(Text and item location entries)
>> Start
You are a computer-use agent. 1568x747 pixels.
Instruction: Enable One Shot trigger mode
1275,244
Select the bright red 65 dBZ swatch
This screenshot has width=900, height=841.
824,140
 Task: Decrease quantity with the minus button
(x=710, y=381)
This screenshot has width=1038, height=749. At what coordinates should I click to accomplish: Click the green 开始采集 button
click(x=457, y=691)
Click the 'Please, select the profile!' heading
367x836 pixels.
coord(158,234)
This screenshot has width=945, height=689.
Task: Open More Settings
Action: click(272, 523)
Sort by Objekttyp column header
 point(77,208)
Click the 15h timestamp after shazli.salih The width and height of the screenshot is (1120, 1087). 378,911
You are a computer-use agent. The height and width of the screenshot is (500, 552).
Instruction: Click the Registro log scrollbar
>> End
--- Goal ---
Show each line of the rows above that contains the word "button".

--- Answer to the task ---
 Task: Decrease quantity with the minus button
This screenshot has width=1038, height=749. At what coordinates should I click to accomplish: Click the green 开始采集 button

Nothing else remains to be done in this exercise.